Safety and pharmacokinetics of a novel recombinant fusion protein linking coagulation factor IX with albumin (rIX-FP) in hemophilia B patients

• Published in: Blood Vol. 120; no. 12; pp. 2405 - 2411
• Main Authors: Santagostino, Elena, Negrier, Claude, Klamroth, Robert, Tiede, Andreas, Pabinger-Fasching, Ingrid, Voigt, Christine, Jacobs, Iris, Morfini, Massimo
• Format: Journal Article
• Language: English
• Published: Washington, DC Elsevier Inc 20.09.2012; Americain Society of Hematology; American Society of Hematology
• Subjects: Adult; Albumins - metabolism; Biological and medical sciences; Clinical Trials and Observations; Factor IX - metabolism; Female; Hematologic and hematopoietic diseases; Hemophilia B - metabolism; Hemophilia B - therapy; Humans; Infusions, Intravenous; Male; Medical sciences; Platelet diseases and coagulopathies; Prognosis; Prospective Studies; Recombinant Fusion Proteins - pharmacokinetics; Recombinant Fusion Proteins - therapeutic use; Safety; Thrombosis and Hemostasis; Tissue Distribution; Human; Hematology; Albumin; Hemophilia B; Hemopathy; Protein A; Genetic disease; Factor IX; Recombinant protein; Pharmacokinetics; Fusion protein; Coagulation factor; Coagulopathy
• ISSN: 0006-4971; 1528-0020; 1528-0020
• DOI: 10.1182/blood-2012-05-429688

A recombinant fusion protein linking coagulation factor IX (FIX) with human albumin (rIX-FP) has been developed to facilitate hemophilia B treatment by less frequent FIX dosing.
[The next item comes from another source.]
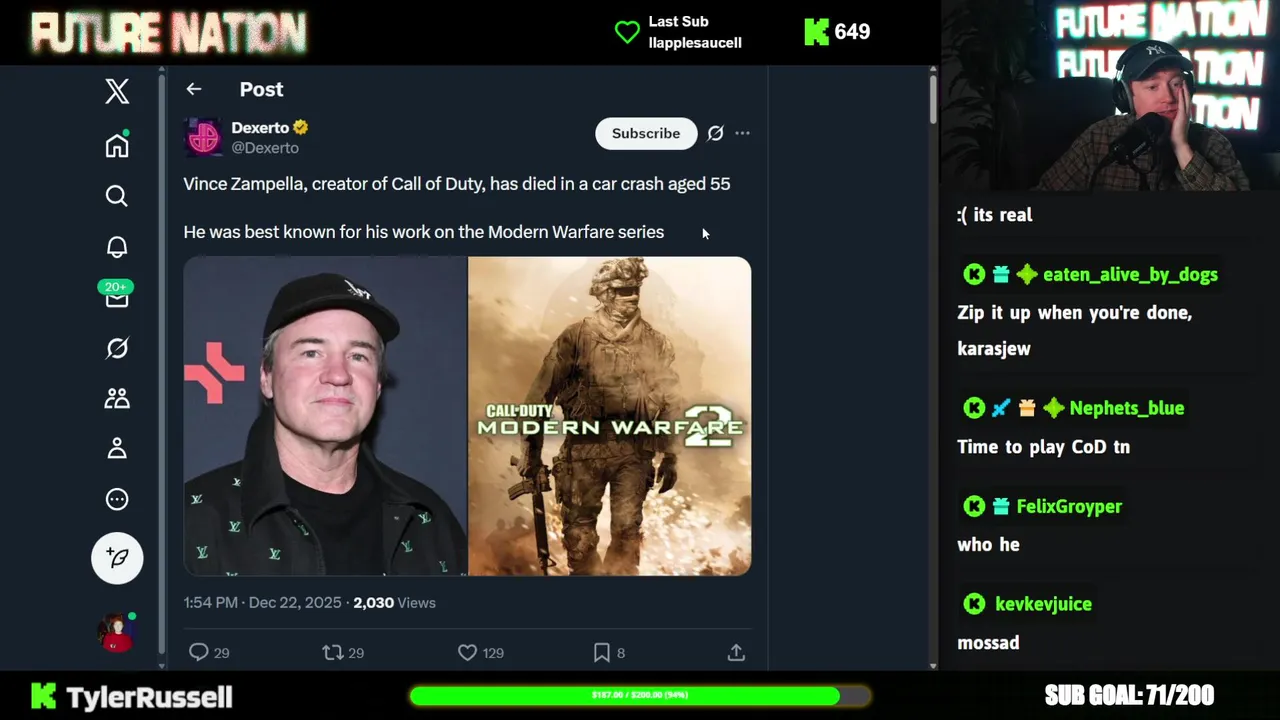Image resolution: width=1280 pixels, height=720 pixels.
Task: Open the Notifications bell
Action: 117,247
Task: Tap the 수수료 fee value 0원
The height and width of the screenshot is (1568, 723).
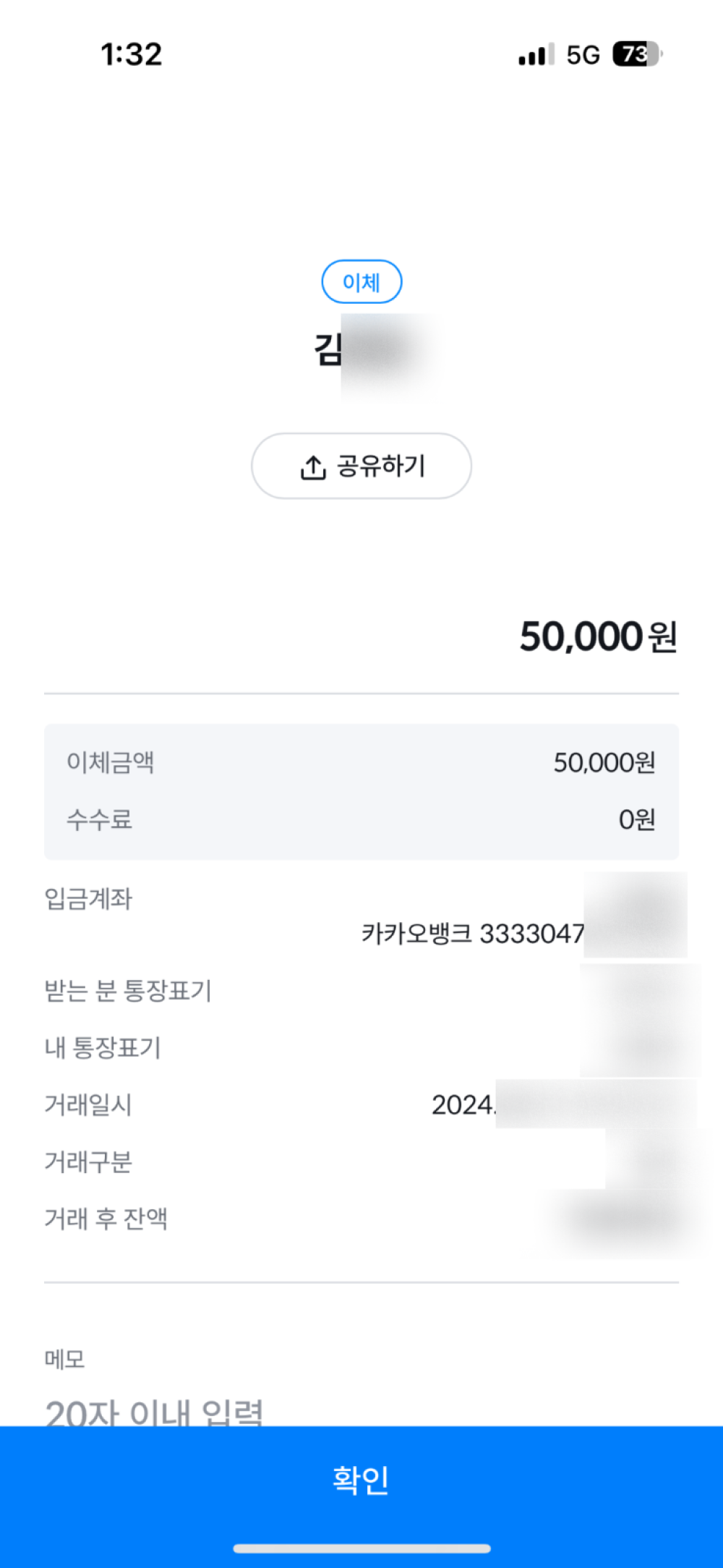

This first-in-human dose-escalation trial in 25 previously treated subjects with hemophilia B (FIX ≤ 2 IU/dL) examined the safety and pharmacokinetics of 25, 50, and 75 IU/kg rIX-FP. Patients in the 50-IU/kg cohort underwent a comparative pharmacokinetics assessment with their previous FIX product (plasma-derived or recombinant). No allergic reactions or inhibitors were observed. Four mild, possibly treatment-related adverse events were reported. In the 50-IU/kg cohort (13 subjects), the mean half-life of rIX-FP was 92 hours, more than 5 times longer than the subjects' previous FIX product. After 25 or 50 IU/kg rIX-FP administration, the baseline-corrected mean FIX activity remained elevated at day 7 (7.4 IU/dL and 13.4 IU/dL, respectively) and day 14 (2.5 IU/dL and 5.5 IU/dL, respectively). The incremental recovery of rIX-FP was higher than both recombinant and plasma-derived FIX (1.4 vs 0.95 and 1.1 IU/dL per IU/kg, respectively). These results demonstrated both the safety and improved pharmacokinetics of rIX-FP, thus indicating this new product with extended half-life as possibly able to control and prevent bleeding with less frequent injection. The trial was registered at www.clinicaltrials.gov as no. NCT01233440.